Ao cair do dia os corredores pareciam mais animados, Durmstrang apesar de parecer ameaçadora era uma enorme casa, os alunos aproveitam os períodos livres para ficarem espalhados pelo local, havia pequenos grupos nas escadas, recostados nas paredes, e até no centro da escola, onde mais cedo Daniel havia se reunido com sua turma, a fonte ainda lhe provoca estranheza, mas ela decidiu ignorar, continuando seu caminho sem nenhuma rota em mente, levando-a por um corredor longo que possuía apenas duas portas nas laterais e uma ao fundo, ela ignorou as duas portas perdidas, provavelmente algum depósito ou de acesso restrito a professores, ela seguiu até a última porta do corredor que estranhamente dava para o lado de fora do castelo, Ayse desceu o pequeno lance de escadas, ali o lago se estendia mais próximo, a cor negra das aguas incomodava a bruxa.

Ela nunca havia sido fã de lagos, particularmente porque não conseguia ver tudo que se escondia abaixo de seus pés, ali encarando a cor escura, um leve arrepio subiu pela base de sua espinha, ela deixou seus olhos examinarem a vista, enquanto caminhava despreocupadamente, o frio afastava as pessoas, ela imaginou que no verão, os alunos deveriam passar seus dias ali e não pelos corredores da escola.

Suas mãos estavam enterradas nas vestes, embora tivesse uma leve consciência de por onde ia, sua mente girava em torno dos últimos acontecimentos, os gritos dos adolescentes ecoando em sua cabeça.

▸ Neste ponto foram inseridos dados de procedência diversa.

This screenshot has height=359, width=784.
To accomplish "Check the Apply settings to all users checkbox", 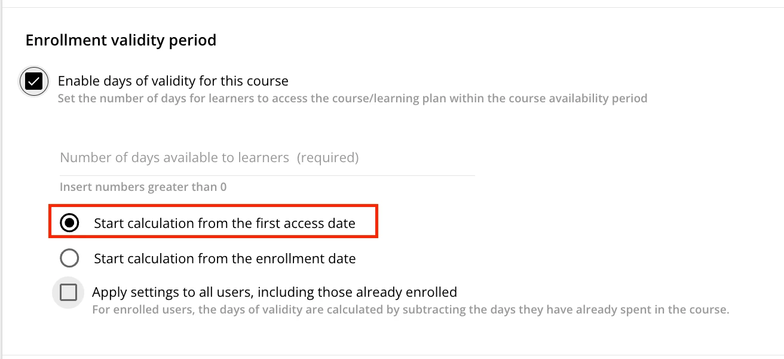I will 69,293.
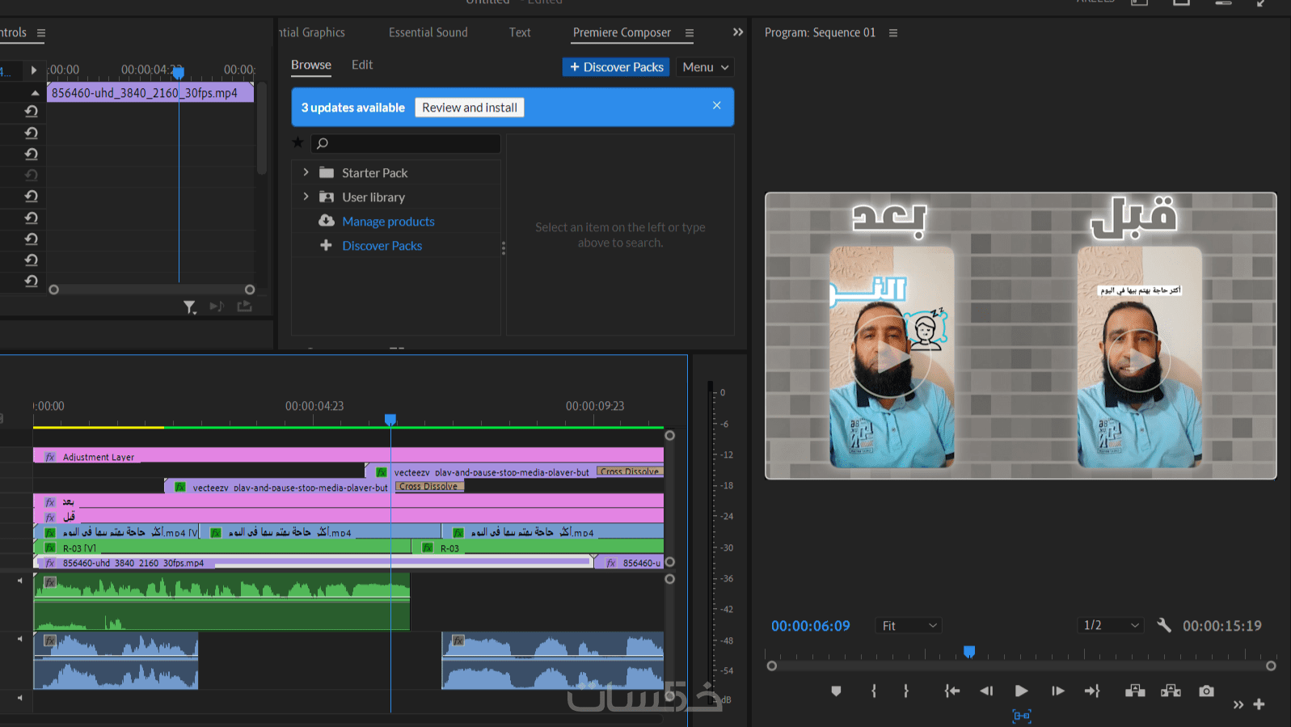Click the Export Frame camera icon

(1206, 691)
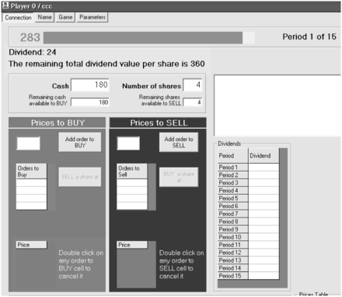Select the Period 15 dividend row
Viewport: 342px width, 297px height.
point(248,276)
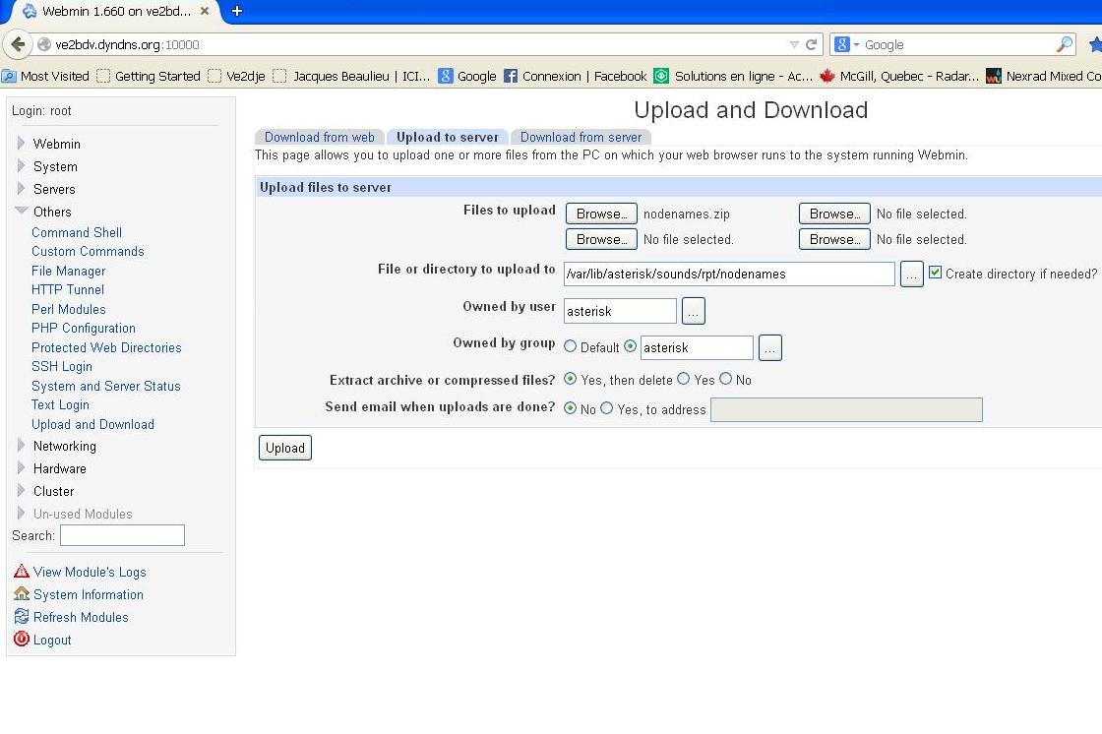Open a new browser tab with plus icon
Viewport: 1102px width, 734px height.
237,11
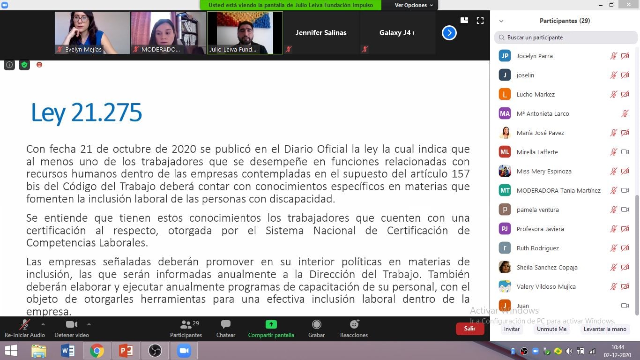Screen dimensions: 640x360
Task: Open the Chatear chat icon
Action: point(225,325)
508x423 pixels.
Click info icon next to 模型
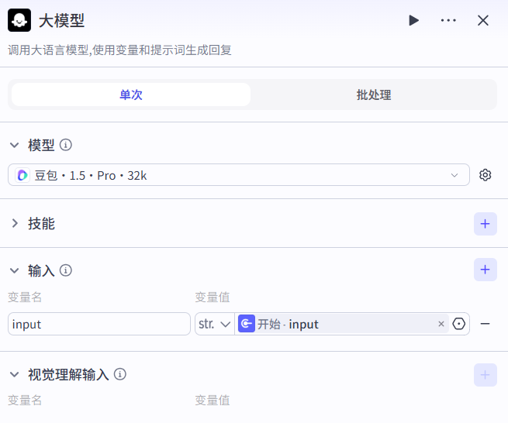click(66, 145)
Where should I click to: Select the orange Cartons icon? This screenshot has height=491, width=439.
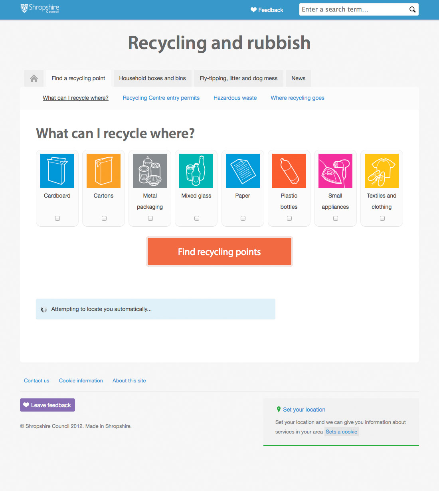point(103,171)
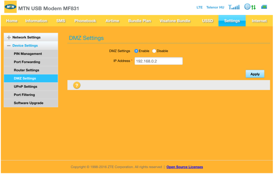This screenshot has height=174, width=274.
Task: Enable the DMZ Settings option
Action: 136,51
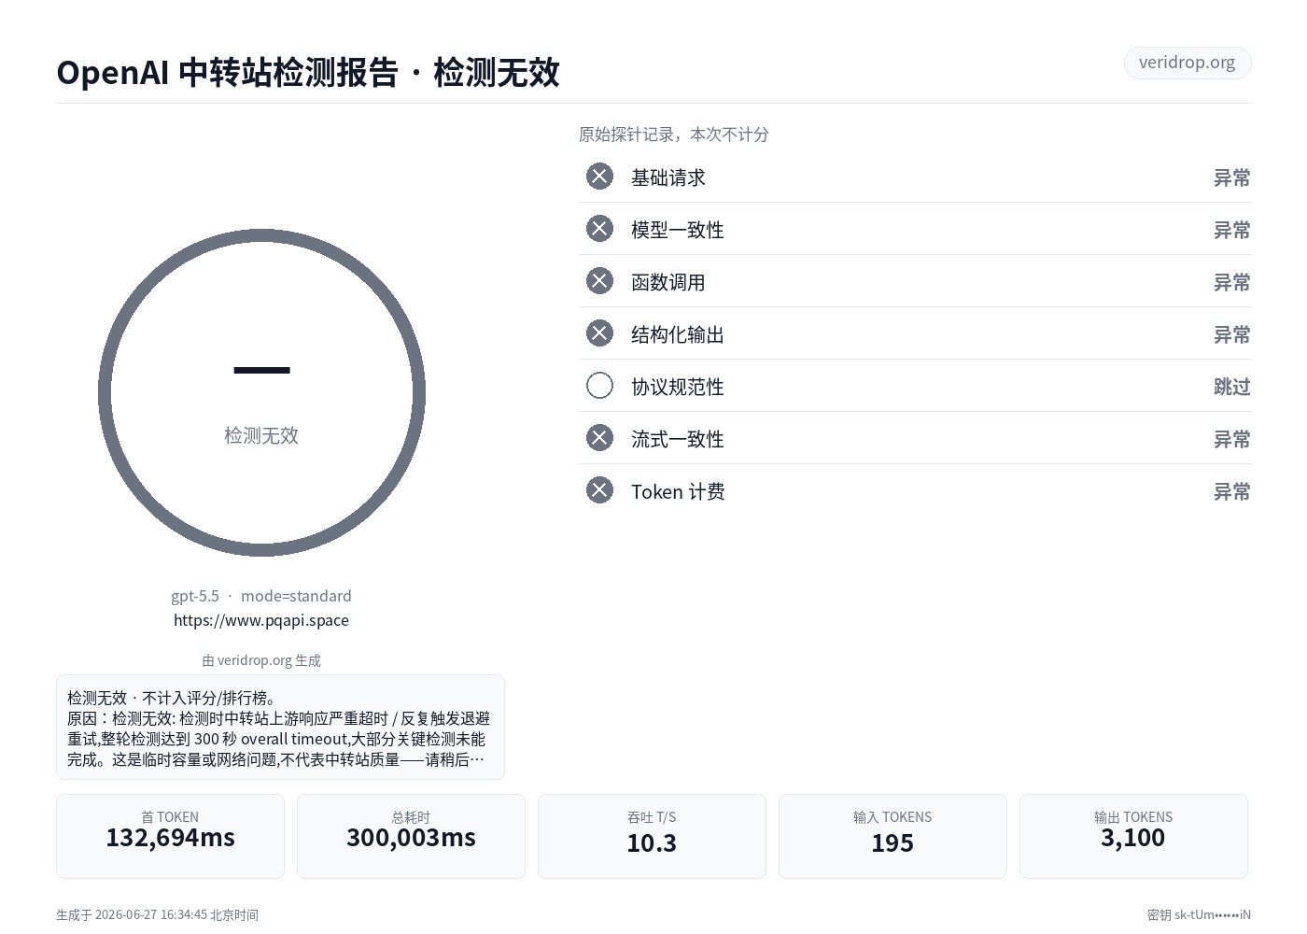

A cena apareceu por debaixo de suas pálpebras como um filme em câmera lenta.

O enorme clarão se desfez, os gritos se intensificaram, ela tentou ajustar a visão, caída sobre o chão se encontrava a menina loura que a havia atacado, sua cabeça em um ângulo estranho, havia sangue por todos os lados, sua amiga estava ao seu lado, as mãos segurando-a, Ayse nunca tinha visto tanto sangue, o choro da menina era sufocante, os meninos em torno estavam apavorados, seus olhos indo de Ayse para a menina no chão, ela queria gritar, pedir desculpas, não teve a intensão, era um feitiço inofensivo... Então ela viu, por de trás das ruinas, seu pai correr em direção a ela.

Risadas tiraram o foco de Ayse daquela noite, mais a frente dentro do lago se encontrava um casal, a menina parecia rir por algum motivo, o garoto que a mantinha nos braços não parecia muito contente. A distância ela não conseguia distingui-los, com exceção dos cabelos louros da garota e do contorno dos braços fortes e os cabelos negros molhados do menino, ela observou a trilha de roupa abandonada na margem do lago e inconscientemente entendeu o que estava acontecendo, eles eram, afinal de tudo, adolescentes.

O garoto pareceu perceber a presença de Ayse primeiro, ela respirou fundo apressando o passo de volta ao castelo, não queria causar nenhum tipo de impressão errada, embora ela não estivesse de fato fazendo nada errado, enquanto se distanciava viu a loura dar de ombros e bater com a palma da mão sobre o lago molhando o rosto do garoto, ele não pareceu incomodado, apenas feliz.

Talvez fosse assim que as coisas deveriam ser normalmente, mas ela jamais saberia disso.